Write out the records below exactly as they appear, skipping each picture.

### Collected data
------
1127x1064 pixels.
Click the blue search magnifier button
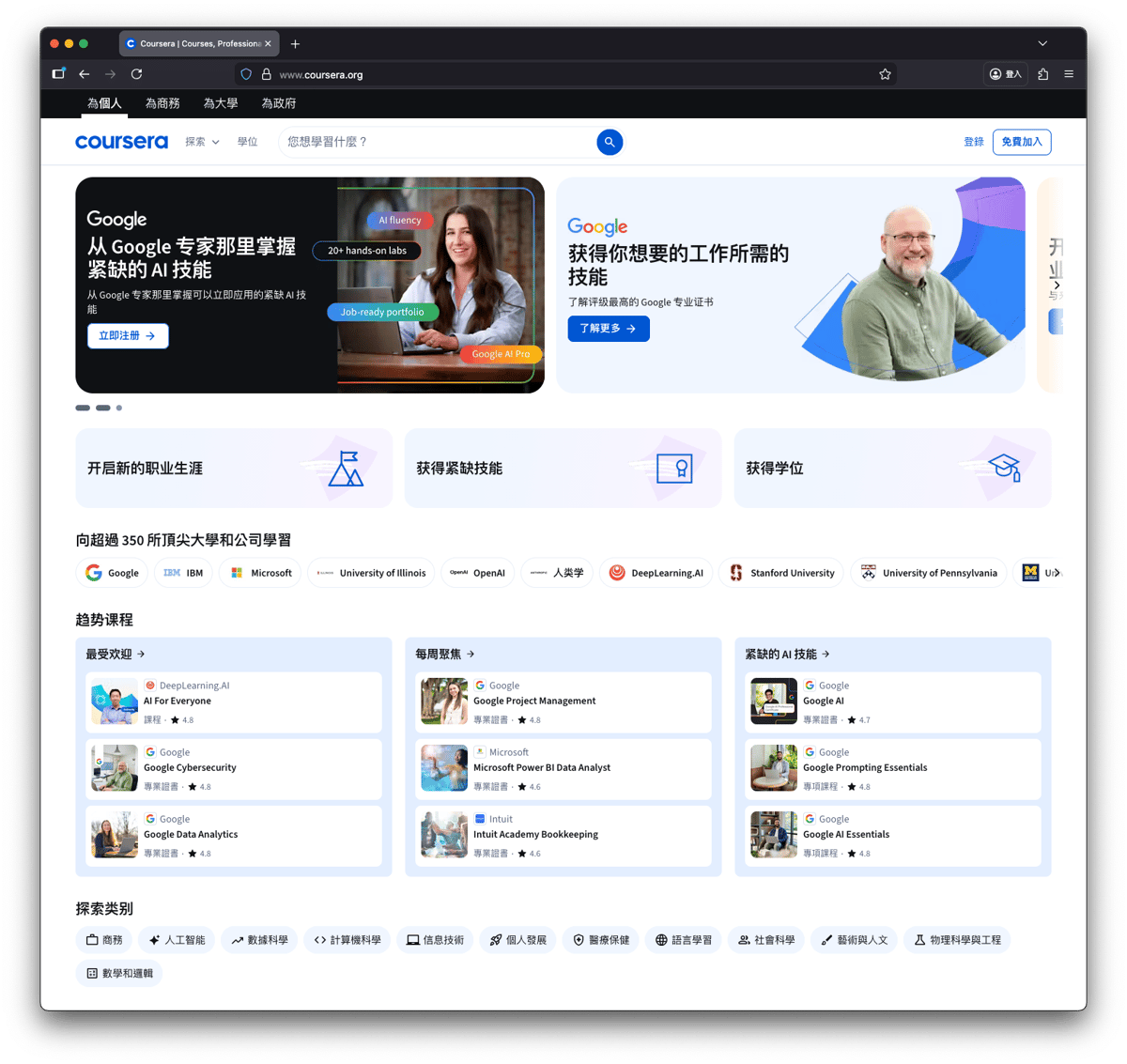click(x=610, y=142)
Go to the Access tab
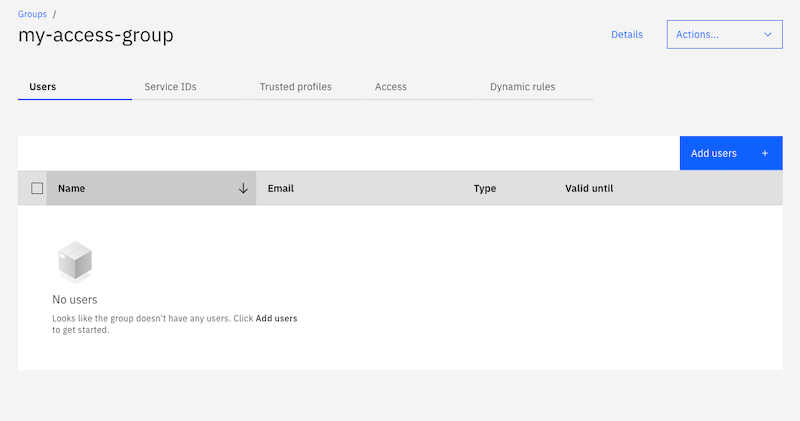This screenshot has height=421, width=800. [391, 87]
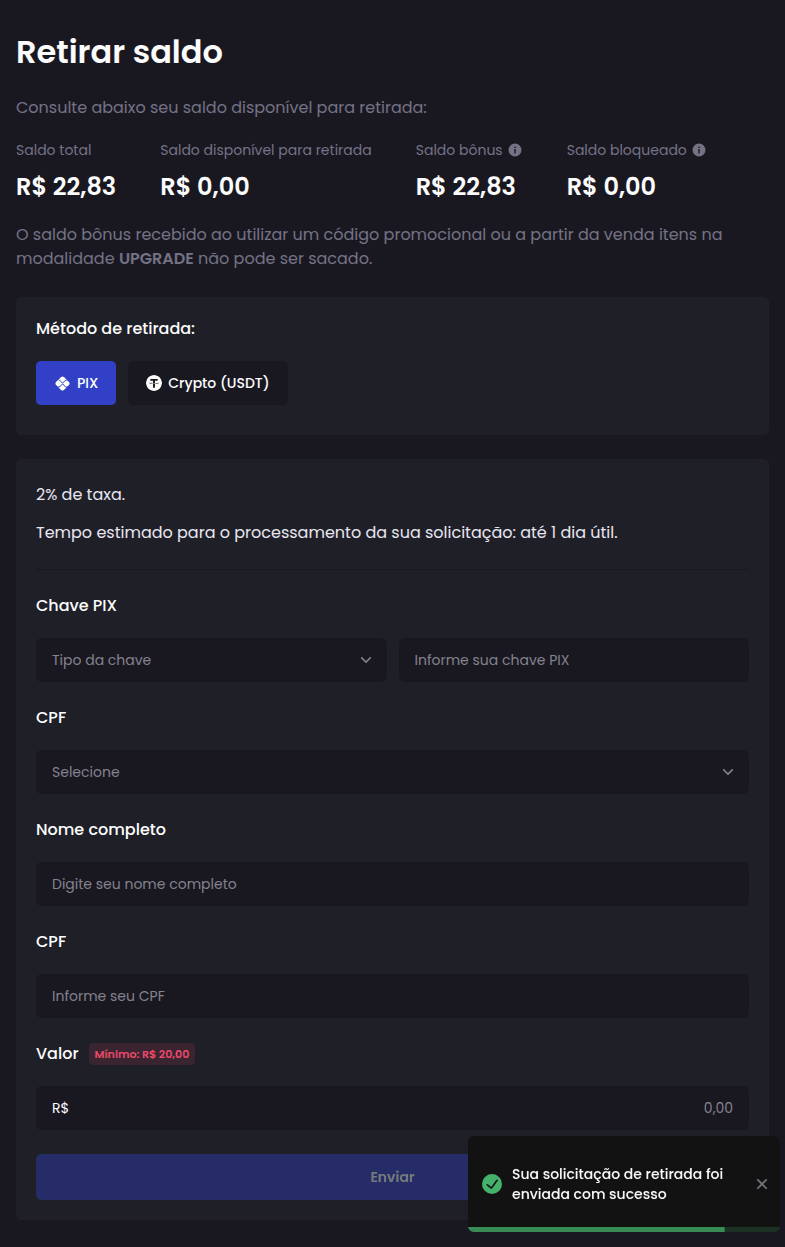Click the R$ 22,83 amount under Saldo total
The height and width of the screenshot is (1247, 785).
click(x=66, y=186)
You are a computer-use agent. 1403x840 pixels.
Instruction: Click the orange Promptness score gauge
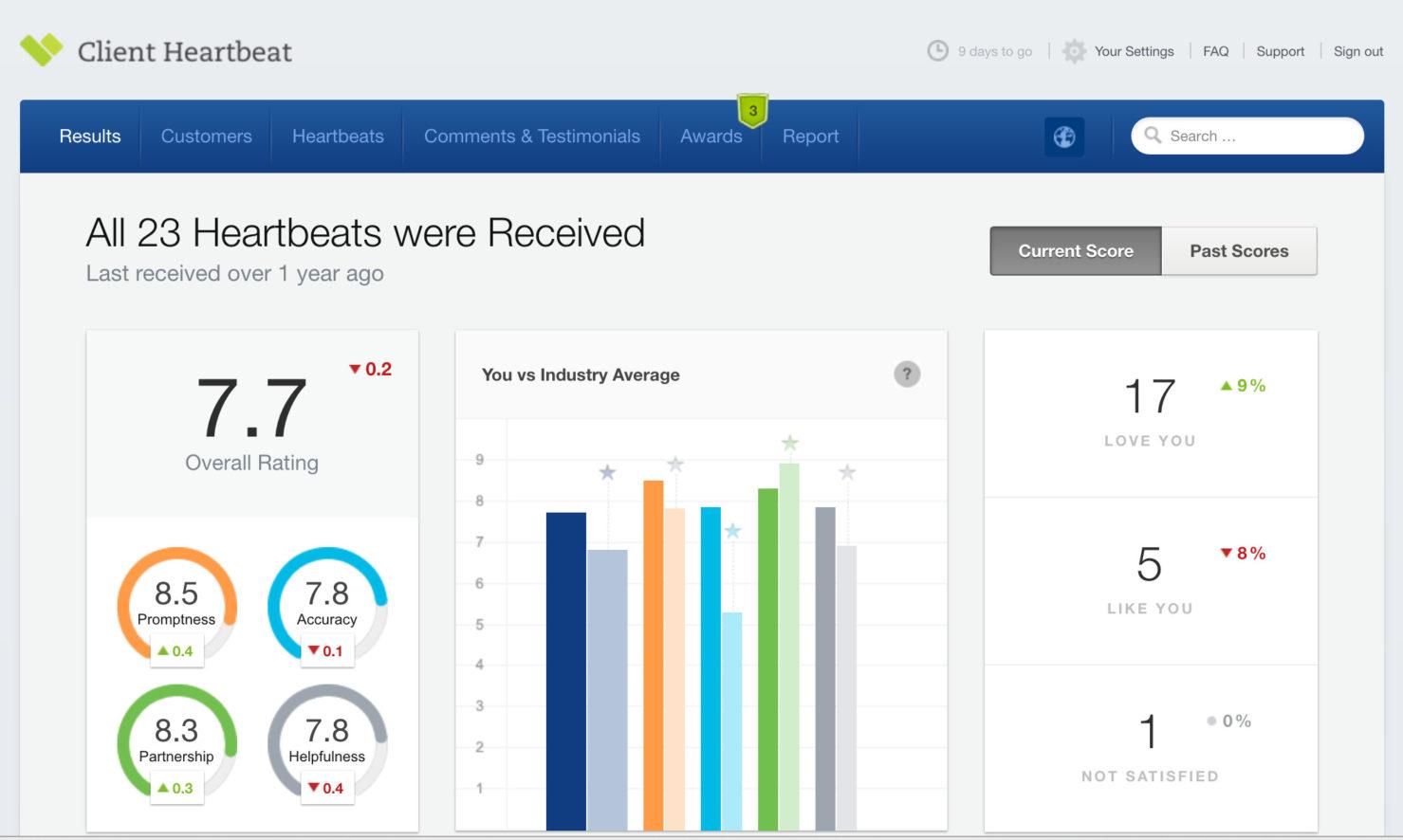176,603
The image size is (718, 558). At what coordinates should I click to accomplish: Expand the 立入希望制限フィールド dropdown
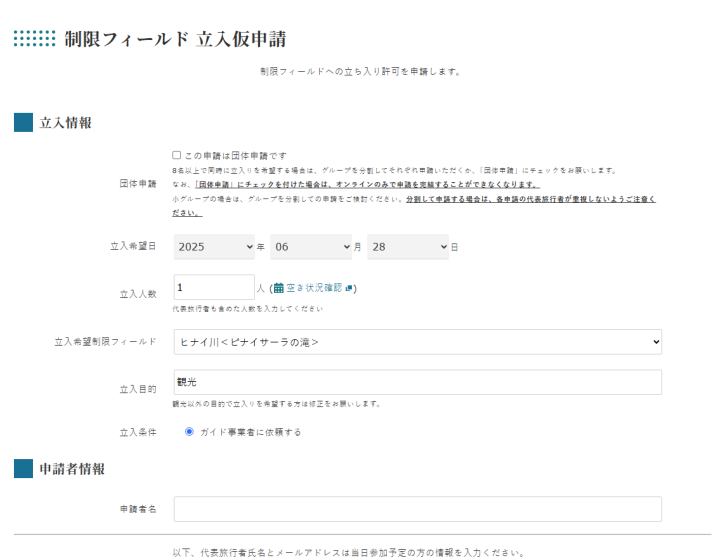click(417, 342)
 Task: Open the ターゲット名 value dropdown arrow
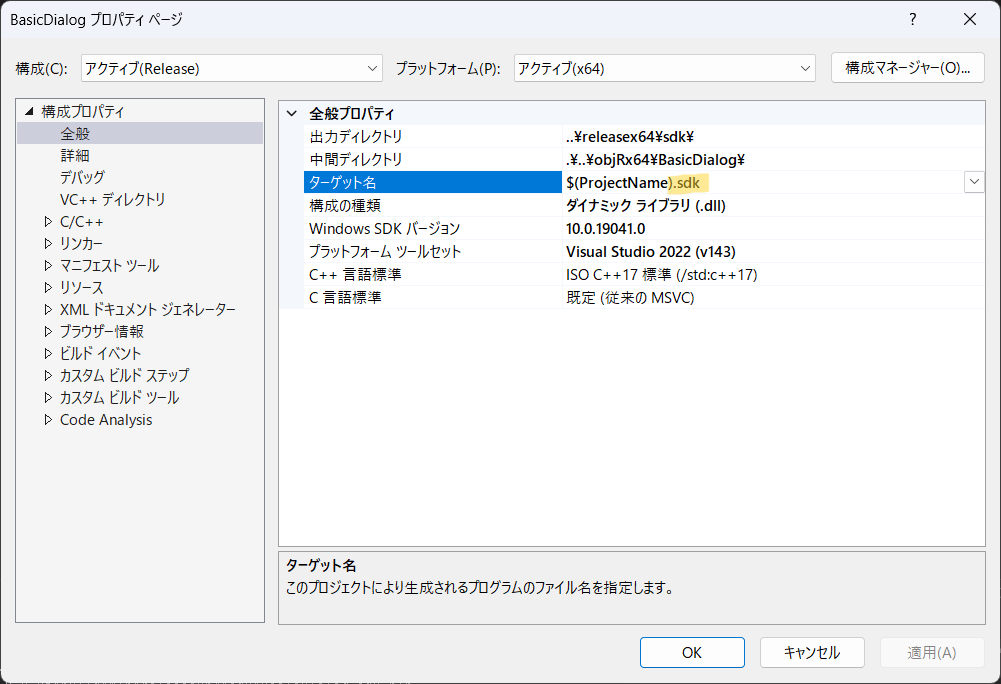tap(973, 182)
------
### Your response
1127x1064 pixels.
Click the blue search magnifier button
click(x=610, y=142)
Go to the Access tab
This screenshot has height=421, width=800. [391, 87]
Click the R$ 22,83 amount under Saldo total
The height and width of the screenshot is (1247, 785).
click(x=66, y=186)
You are a computer-use agent. 1403x840 pixels.
Instruction: Click the orange Promptness score gauge
176,603
The image size is (718, 558). At what coordinates should I click to accomplish: Expand the 立入希望制限フィールド dropdown
click(417, 342)
 Task: Open the ターゲット名 value dropdown arrow
tap(973, 182)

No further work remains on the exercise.